Kerry’s intervention was merely political theater. The so-called power-sharing agreement is not supported by the Afghan constitution, any law or the will of the people.
One ominous sign was that Ghani recently said that, if the vote audit proved that he won the election, he would not share power.
Meanwhile, Abdullah’s powerful backer, Atta Mohammed Noor, Governor of Northern Balh Province, said that if Abdullah is not declared the president, there will be a civil uprising.
“We do not want a crisis, but we will defend the rights of our people. We will have a big civil uprising. We will occupy government buildings and institutions. We will boycott the process, and we will not recognize the next government because it will have no legitimacy,” Dawn news reported.
Noble and naive
Kerry’s attempt to arrange an accord between the two candidates, noble as it may have been in terms of intent, thus died almost as quickly as it was formed.
But the U.S. Secretary of State, perhaps for purposes of home consumption, also deluded himself. It is the custom for Asian leaders to smile politely and agree in public with a visiting senior foreign official, so as not to cause him to lose face. This is what the two candidates did during Kerry’s visit.

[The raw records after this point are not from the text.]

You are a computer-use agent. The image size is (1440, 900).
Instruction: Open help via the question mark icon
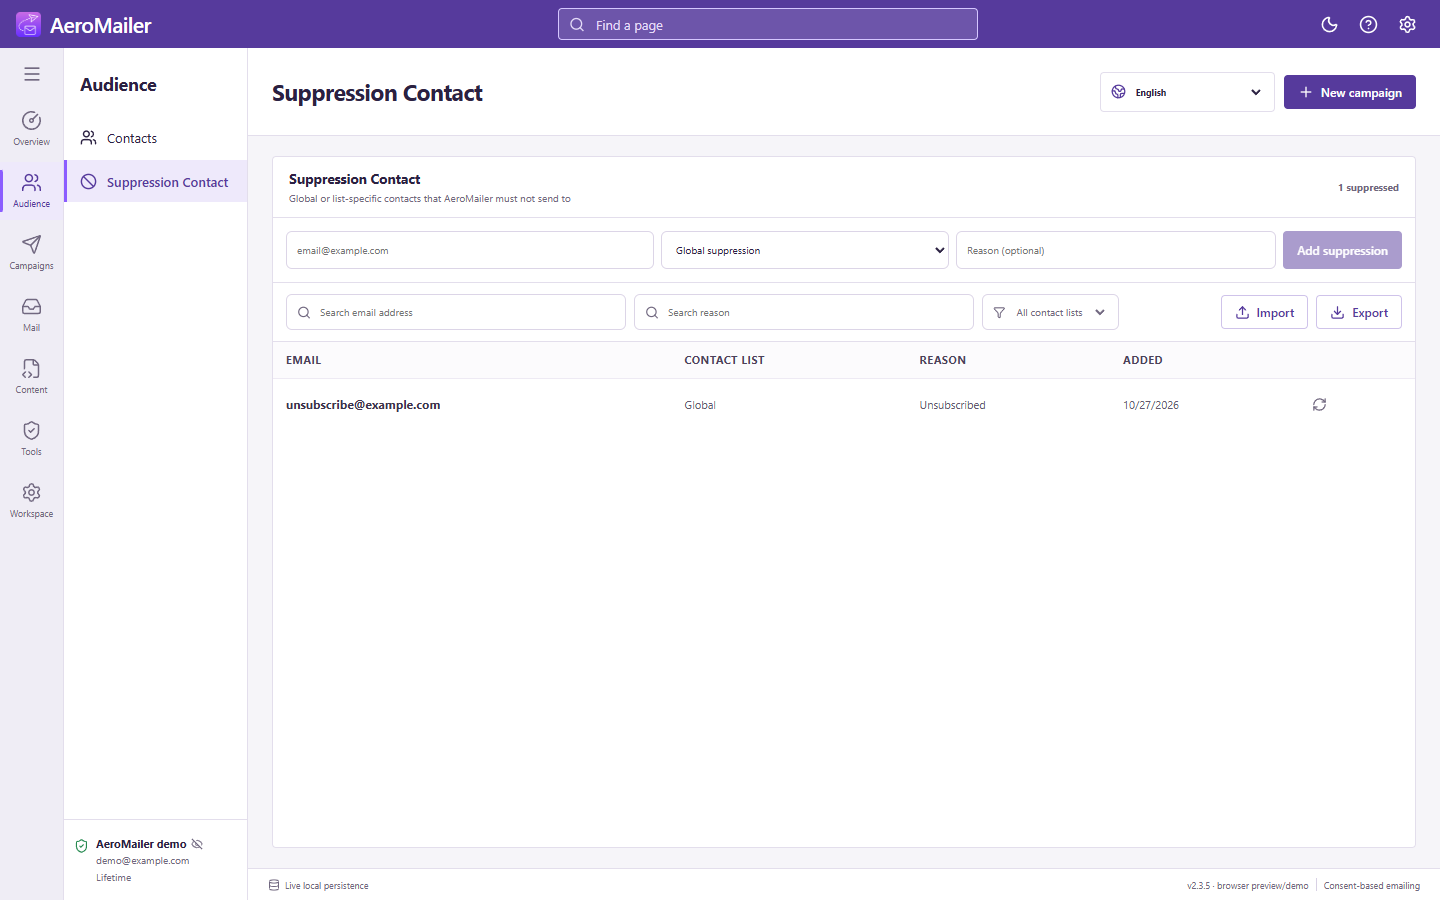[x=1368, y=24]
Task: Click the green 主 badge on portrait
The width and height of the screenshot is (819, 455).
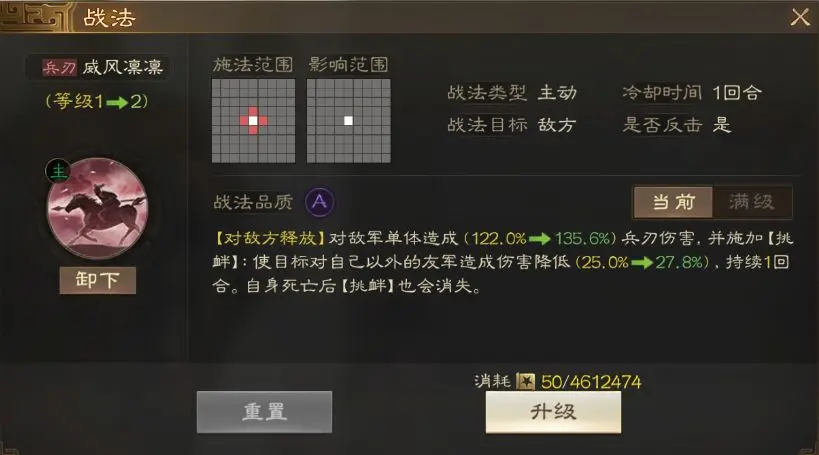Action: point(58,171)
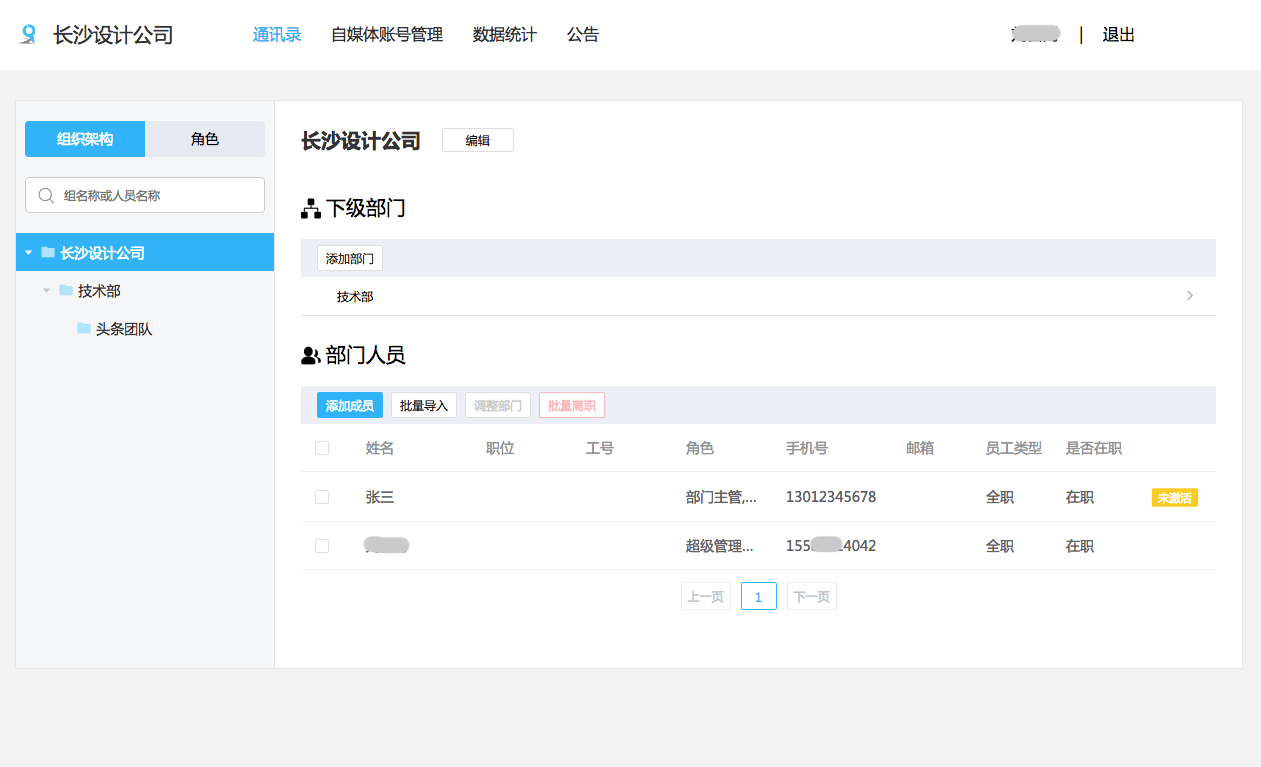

The two sides clearly reached no agreement. What is at stake in resolving this impasse is the fundamental nature of the system of Afghanistan’s government, as well as its legitimacy.

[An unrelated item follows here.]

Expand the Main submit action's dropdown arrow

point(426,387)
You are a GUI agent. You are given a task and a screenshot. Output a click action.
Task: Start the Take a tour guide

Kerry’s so-called power-sharing agreement that broke the deadlock even sent a troubling message — that elections and the Afghan Constitution do not matter in selecting a national leader. The fact that the Taliban share this belief clearly indicates the treacherous ground that Kerry is traveling on.
But the lack of depth of understanding of what’s really in play in Afghanistan extends well beyond John Kerry. It is a further indication of the West’s broader naiveté and inability to “manage” Afghanistan.
The bigger picture
Addullah’s protector, Attah Mohammed Noor, is a Tajik warlord and a former commander of the Northern Alliance that faced off against the Taliban in the civil war that was interrupted by the U.S. invasion in 2001.
Abdullah, half Tajik and half Pashtun, was a political leader of the Northern Alliance. His supporters correctly consider that if Ghani, a Pashtun, is declared the winner, his government will treat Tajiks, Uzbeks and ethnic groups other than Pashtuns as second-class citizens.
Here is where things get interesting — and highly troubling from a Western perspective: Ultimately, it is Pakistan that controls the Pashtun, Afghanistan’s largest ethnic community and the support base of the Taliban.
It was in Pakistan’s interest to fix the election in Ghani’s favor. This outcome is key to preserve the country’s greater Pakistan defense strategy – and, crucially, guard against a possible future land attack by the Indian army.
By doing so, Pakistan hoped to defeat the Iran-India-Russian alliance that backed Abdullah. This alliance, for its part, has one clearly circumscribed goal — to keep a post-NATO Afghanistan free from dominance by Pakistan.
Beyond what was bargained for
This battle is the real backdrop of the fight over the outcome of the Afghan presidential elections. The two candidates are really just props for very different geopolitical strategies and outcomes that play out on Afghan soil – far beyond the rather limited Western imagination of what’s at stake in the election recount.
Expect to see Ghani named President before the end of August.
This will lead to a civil uprising, as Governor Noor has promised. It will likely morph into a civil war, because the election of Ghani as president makes the return of the Taliban as a major power in the country inevitable.
That, of course, is not at all what the Americans bargained for, but what they may be getting very soon.